Task objective
All of the data that follows is to be printed exactly, without pictures.

Given data
——————

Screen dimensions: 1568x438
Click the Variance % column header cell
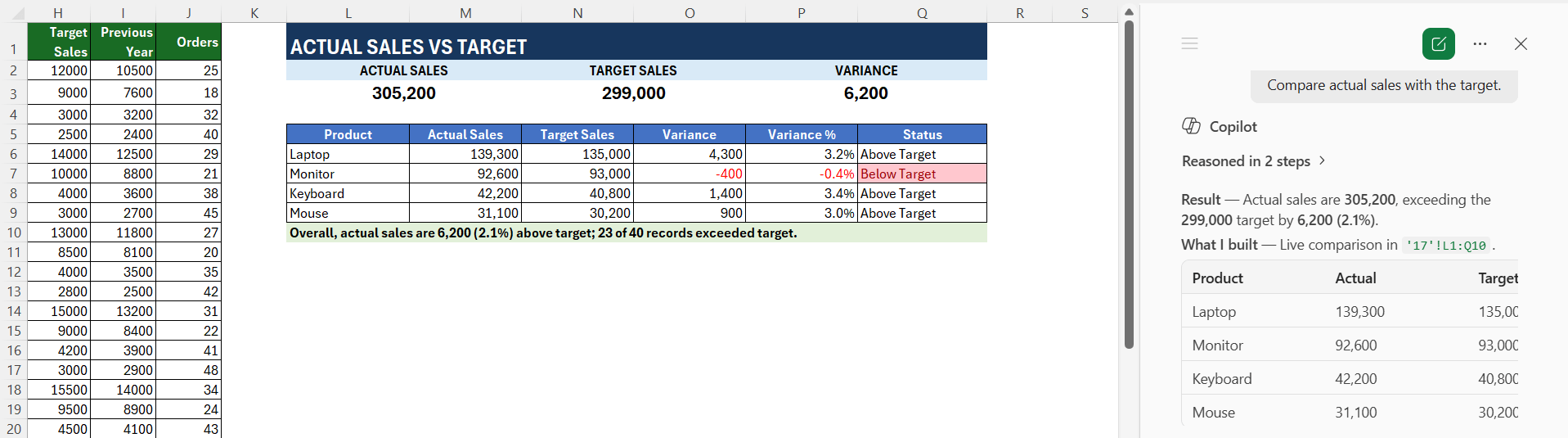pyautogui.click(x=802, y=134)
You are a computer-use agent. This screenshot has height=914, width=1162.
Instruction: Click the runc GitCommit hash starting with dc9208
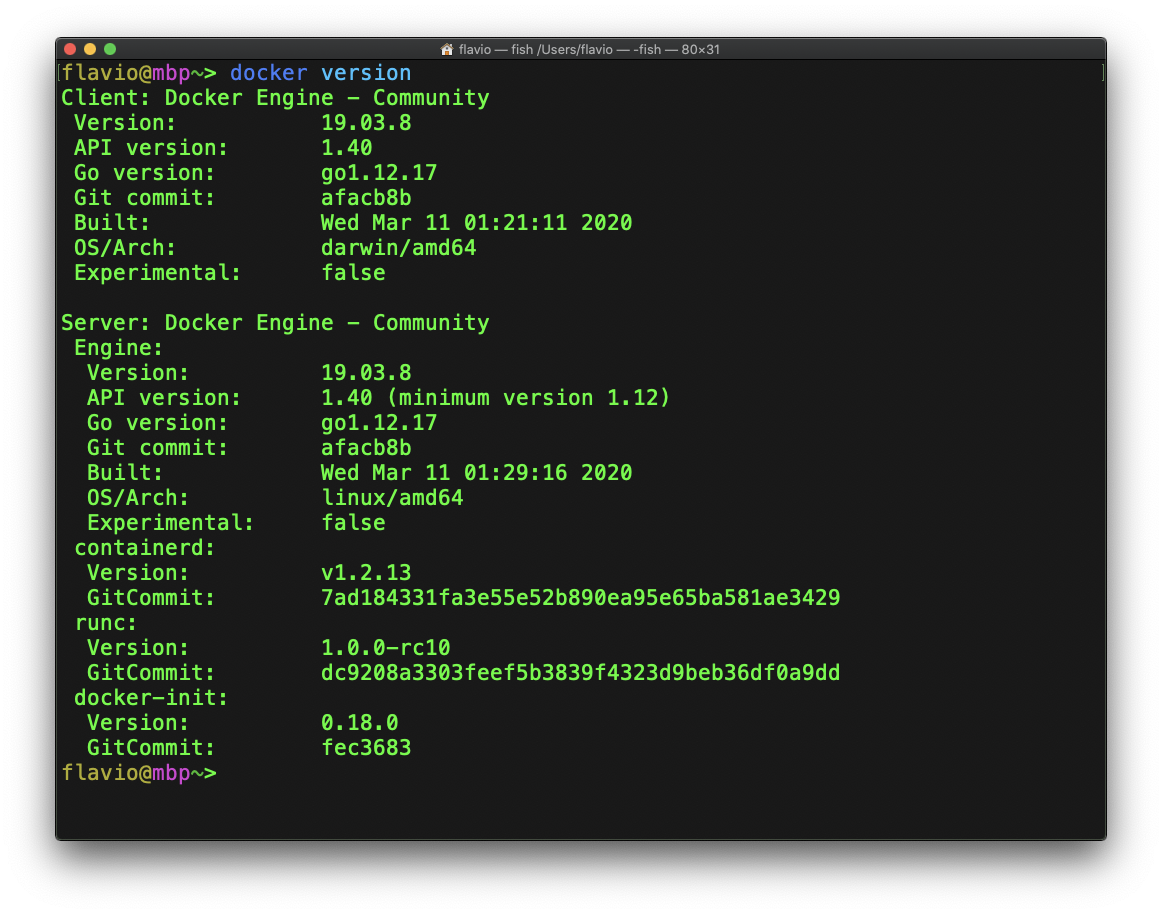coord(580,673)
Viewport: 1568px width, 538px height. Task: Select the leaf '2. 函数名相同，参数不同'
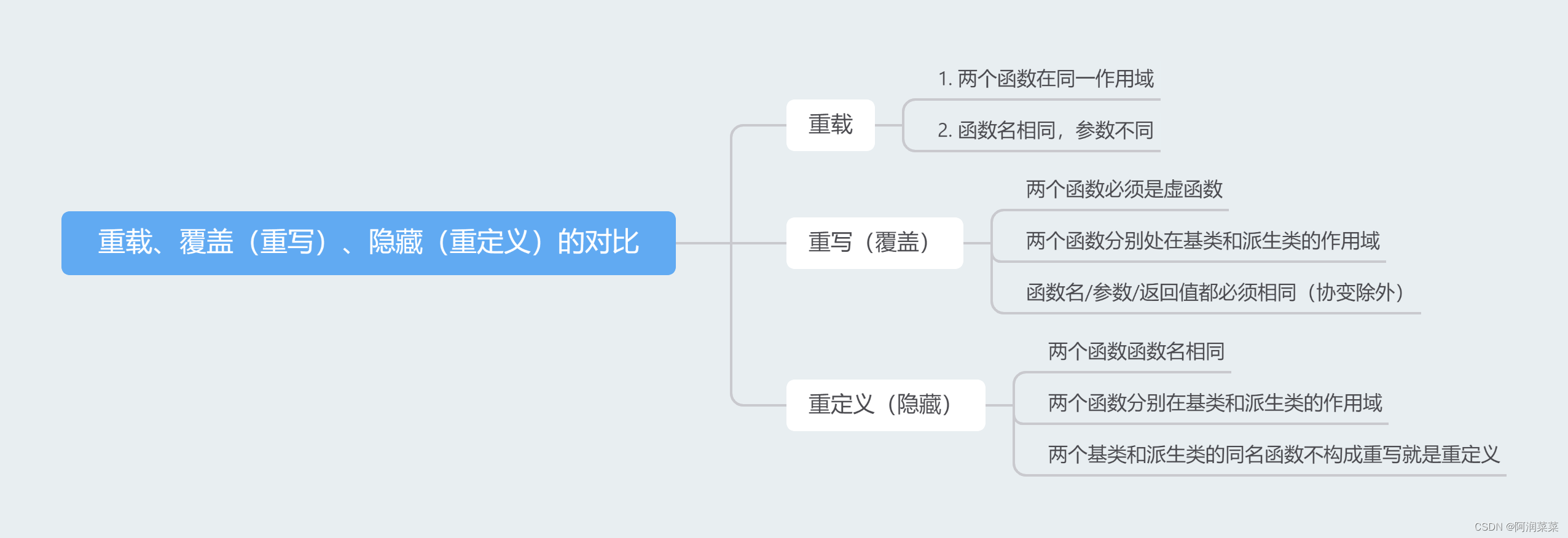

——————

Response to this task
Screen dimensions: 1568x438
Click the Variance % column header cell
pyautogui.click(x=802, y=134)
You are a computer-use agent. This screenshot has height=914, width=1162.
Instruction: Click the runc GitCommit hash starting with dc9208
coord(580,673)
Viewport: 1568px width, 538px height. Task: Select the leaf '2. 函数名相同，参数不同'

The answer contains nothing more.